Distilled by Ben Power from the bulkier version already seen in Europe and directed with a brilliant minimalism by Sam Mendes, it’s an epic that aims to chart the entire hubristic history of American capitalism through the rise and fall of this particular family business.

Simon Russell Beale, Ben Miles and Adam Godley play the founding fraternity – Bavarian Jews who arrive in “the magical musical box called America” in the mid-1840s and set up a modest one-room shop in Montgomery, Alabama, where they sell cloth by the inch to poor folk. Before long, this dedicated trio in their black frock coats are loaning money to the plantations in return for payment in raw cotton which they sell on, at a profit, to New York. They effectively invent the role of “middle man”, a term that Mayer (Godley) proudly relays to the father of his future wife. They invest in coffee and railways and thrive to the point where their core commodity is money itself.

Mendes’s stroke of genius is to present the piece as a three-hander and to set the entire proceedings amid the bagged-up debris of the ruined modern bank (a rotating see-through cube in Es Devlin’s superb design, with a cyclorama behind it for black-and-white video projections of the Atlantic Ocean, cotton fields, skyscrapers and stockmarket frenzy).

The piece begins briefly on the fatal day of 15 September 2008 then immediately loops back to 1844 and the arrival on American shores of Henry Lehman (Beale). He is wearing his best shoes that he has been keeping pristine for this event and, at the same time, looks as if he is stepping into the ultimate wreckage of his dreams.

The minimalism is strict and eloquent. The performers evoke everything in this 164-year saga with what is left behind in the office. The cardboard storage boxes, which are a popular synecdoche for this collapse, become podiums, towers of Babel, the columns of the New York Stock Exchange; the upwardly mobile brothers emend their signage by scrawling in marker pen on the transparent wall.

All three performers are magnificent. They narrate their stories and, often very drolly, play the rest of the characters in it, including wives and children. Godley is wonderful – whether semaphoring the dismissiveness-cum-curiosity of a hard-to-get female catch, or dancing himself to death as the chillingly self-brainwashed Bobbie while the stockmarket goes haywire around him.

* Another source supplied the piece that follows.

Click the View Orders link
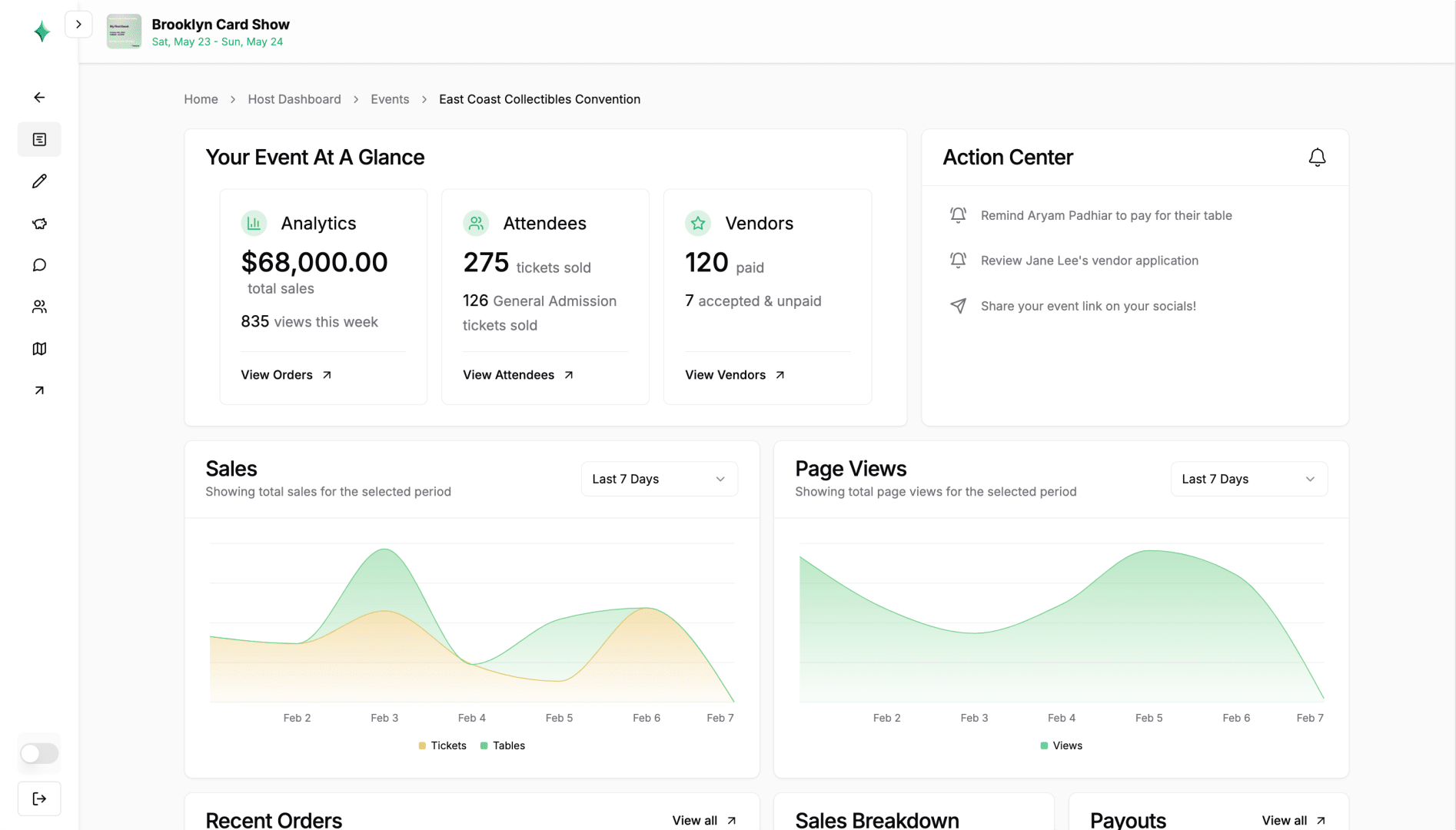 pyautogui.click(x=286, y=375)
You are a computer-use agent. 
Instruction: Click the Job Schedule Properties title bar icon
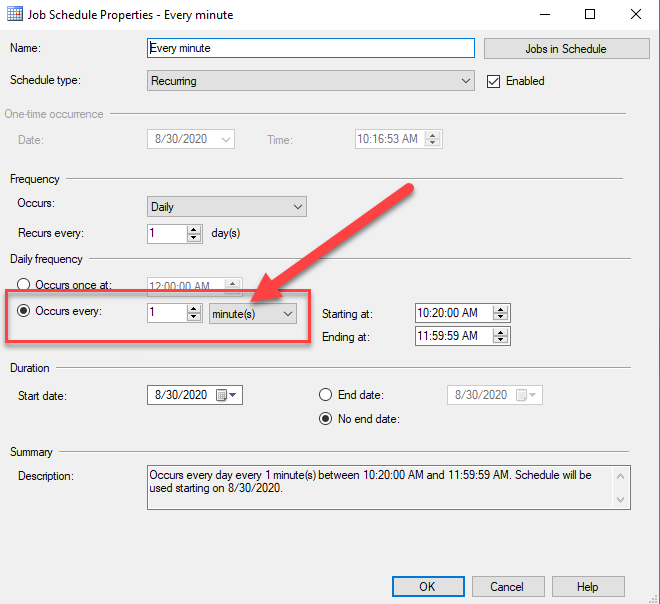[x=17, y=14]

And Simon Russell Beale is particularly compelling in his portrait of the disturbingly single-minded (and latterly demon-haunted) Philip Lehman in the second generation (“Pure money! Pure adrenaline!”), but can metamorphose, with the tiniest shifts of gesture, into a demure 19th-century Alabama girl, a doddery old rabbi, or a society spouse turned spiteful lush through neglect.

There are no changes of costume. So as the company moves adrift from its origins, it’s as though the frock-coated founders are still there as a spectral measure of how far the family business has evolved into a monster that they could not have envisaged.

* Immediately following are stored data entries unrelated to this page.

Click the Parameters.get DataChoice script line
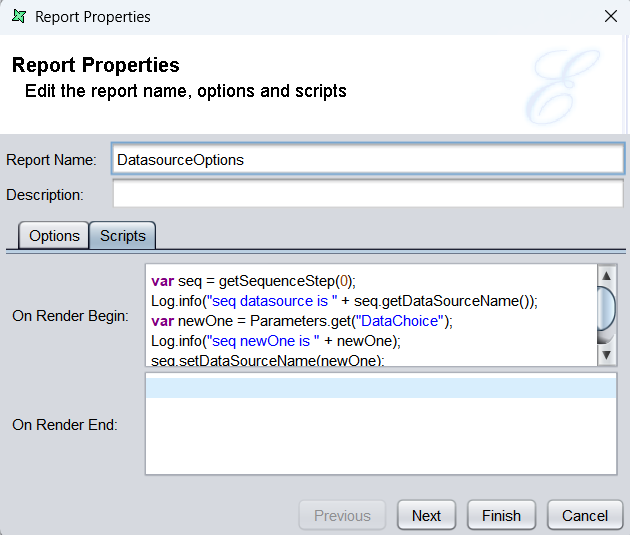 coord(302,320)
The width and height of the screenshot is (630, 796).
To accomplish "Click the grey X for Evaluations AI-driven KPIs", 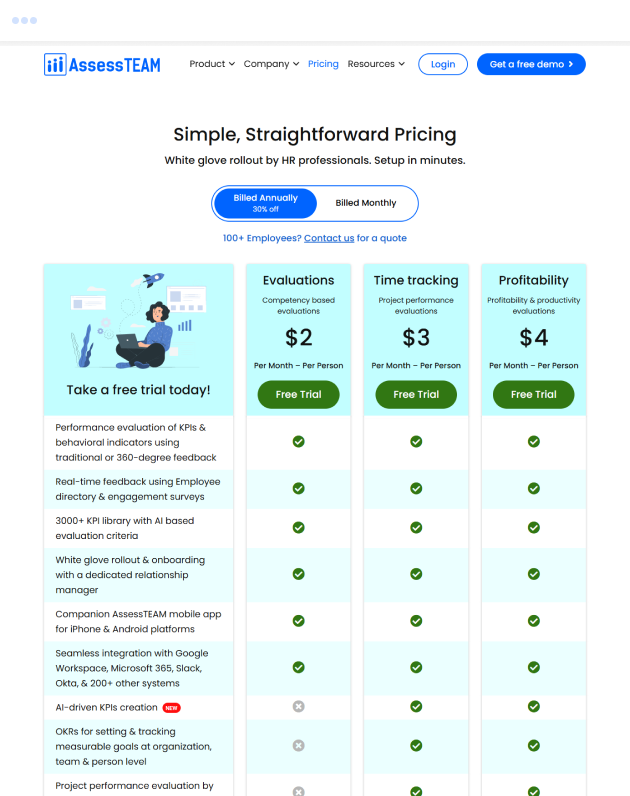I will click(x=298, y=707).
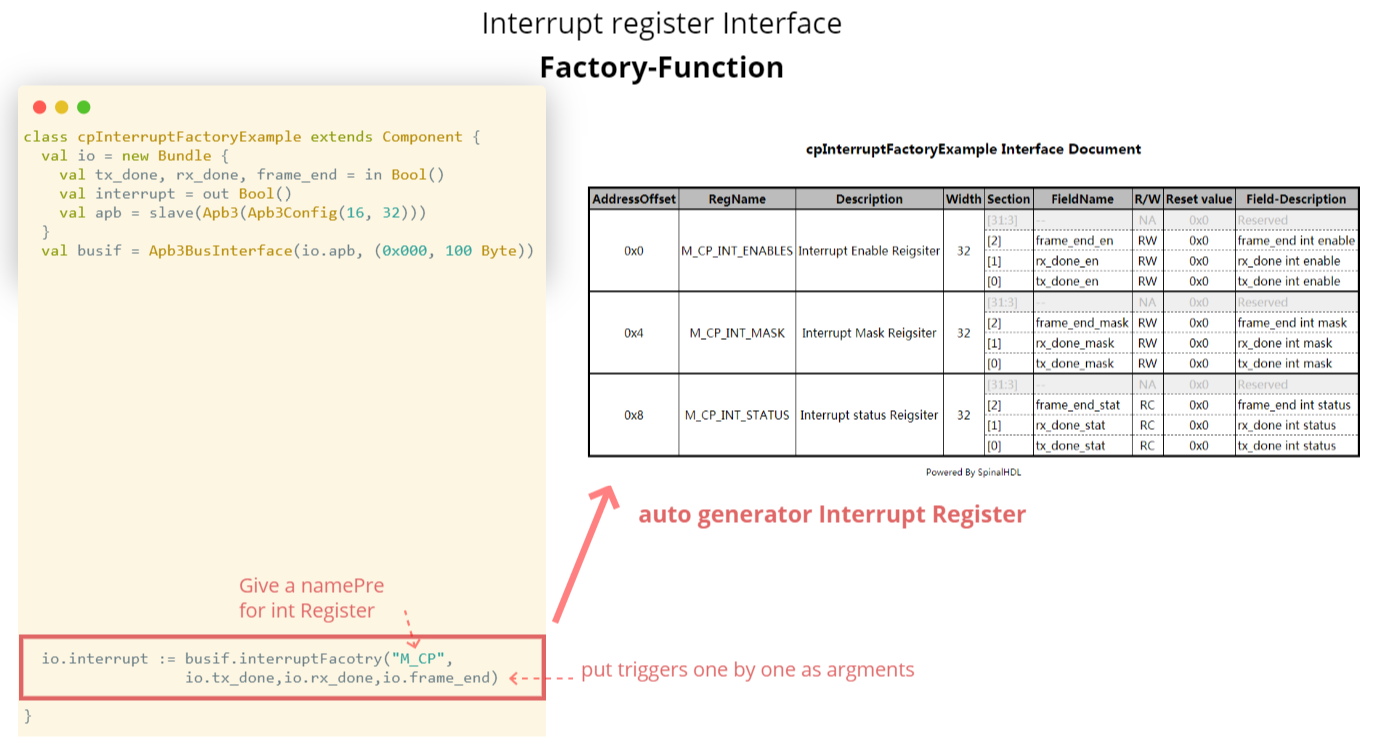Screen dimensions: 1375x755
Task: Select the AddressOffset column header
Action: click(x=633, y=199)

The tactic points up the continuities too. There’s a splendid incantatory rhythm to Power’s script that has the repetitions you find in folk tale (“In that moment, a light breeze caressed Philip’s ear...” ) and the pulse of Jewish ritual. But as faith in the magic of capitalism increases and they no longer trade in material objects but only in the words “fabric” or “coal” (“Money is a ghost. Money is numbers. Money is air”), so the Lehman family becomes damagingly cut off from its Jewish roots.

They sit shiva for seven days in mourning of the death of Henry in 1855; for Philip in 1947 it’s three minutes – “How can we close for a period of mourning?”, and no time at all when Bobbie (Godley) dies without heirs in 1969.

Some may regret that The Lehman Trilogy doesn’t give you the lowdown on, say, the subprime mortgage industry or debt-swallowing shadow companies, as David Hare’s The Power of Yes and Lucy Prebble’s Enron managed to do in very different ways. But by setting the collapse of this bank in the context of one of America’s founding myths, it invites you to ponder whether it was part and parcel of the dream that it would become tainted with hubris.

The final strait seems a bit rushed and it’s odd how the slave question is dealt in the sections covering the Civil War. But, in general, this is a powerful, thought-provoking play and Mendes has directed it with extraordinary elegance and penetration.